Fifteen years after the Rwandan genocide, the country continues to rebuild internally and heal from the deaths of 800,000 Rwandans. However, the country remains scarred. The legacy of genocide extends to almost every sector of Rwandan society: survivors, orphaned children, the government and the perpetuators of ethnic violence.
How can Rwanda, marred by conflict, recover and restore peace? Does social justice play a role in conflict resolution and rebuilding? Floraine Robins-Brown, founder of the Rwandan orphanage Nibakure Children’s Village, will offer her insight to Lawrentians, focusing on the options for orphans in Rwanda and the role of NCV.
She will deliver her presentation on “Nibakure Children’s Village – Hope for Orphans in Rwanda” Oct. 27 at 5 p.m. in the Hurvis Room at the Warch Campus Center.

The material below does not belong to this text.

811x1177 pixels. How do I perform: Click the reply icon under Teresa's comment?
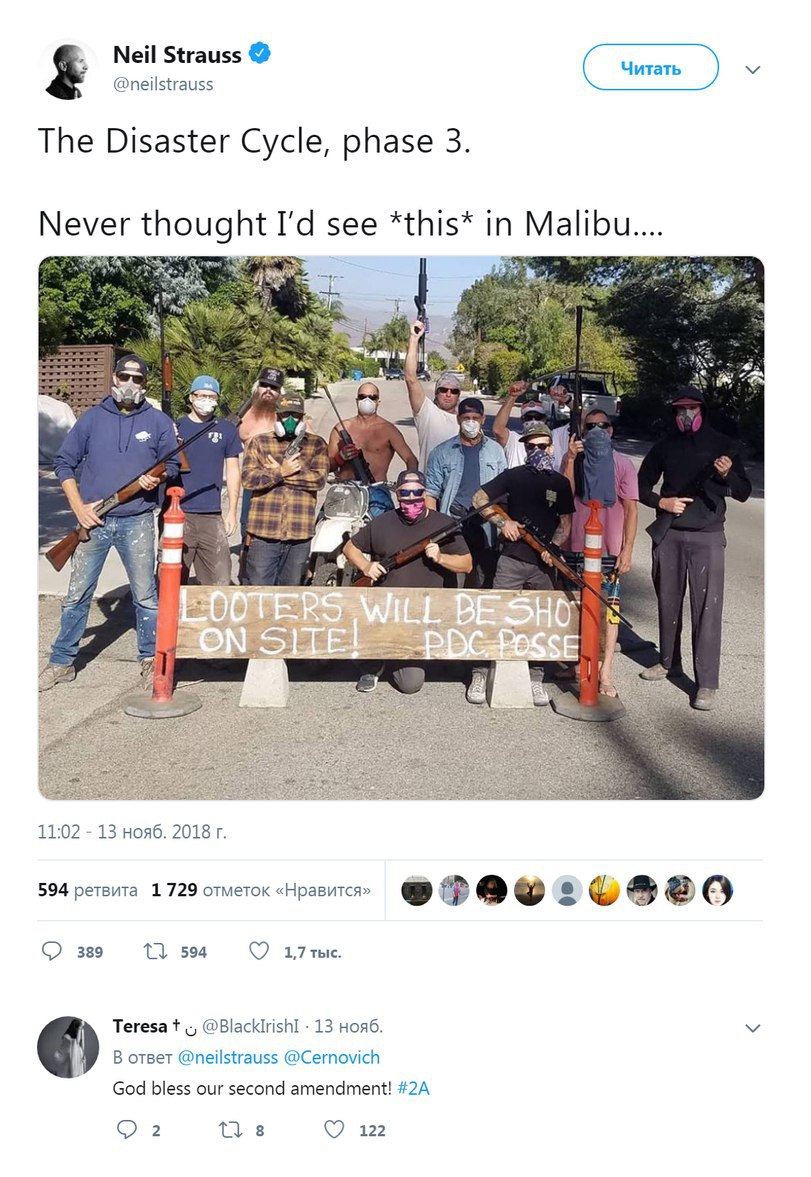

The mission of NCV is to provide orphans with a support system through housing, health care and education. Robins-Brown’s presentation will focus on the village Nibakure, whose name means “let them grow, give them hope.”
Her talk is part of the Social Justice Series, a program in which the Lawrence University Volunteer and Community Service Center invites a series of guest speakers, who are involved with projects related to social justice themes.
Speakers address the myriad of concerns and issues within social justice. Past presentations in 2008-09 have been dedicated to Wisconsin’s School-funding Crisis, Asylum for the World’s Battered Women, and Genocide in Rwanda.
The goal of the Social Justice Series is to provide Lawrentians with a framework to think about social justice topics and to encourage them to relate what they learn to assisting the community.
The next program in the series will highlight similar issues, but in the western African country of Burkina Faso. An international worker from Burkina Faso, Ben Stewart, will give a talk titled “[Encounter: West Africa] Dry Tears. Malnutrition. AIDS” Nov. 5 at 6:30 p.m. in the Kraemer Conference Room at the Warch Campus Center.
Future series for winter and spring term are currently being arranged.
Separate from the Social Justice Series, the volunteer center and SWAHP are raising poverty awareness. The organizations are co-sponsoring the Hunger Banquet, a poverty simulation, from 7 to 8:30 p.m. in the Hurvis Room Oct. 29.
The Hunger Banquet separates participants into low-income, middle-income and high-income groups to demonstrate the inequalities in living conditions around the globe.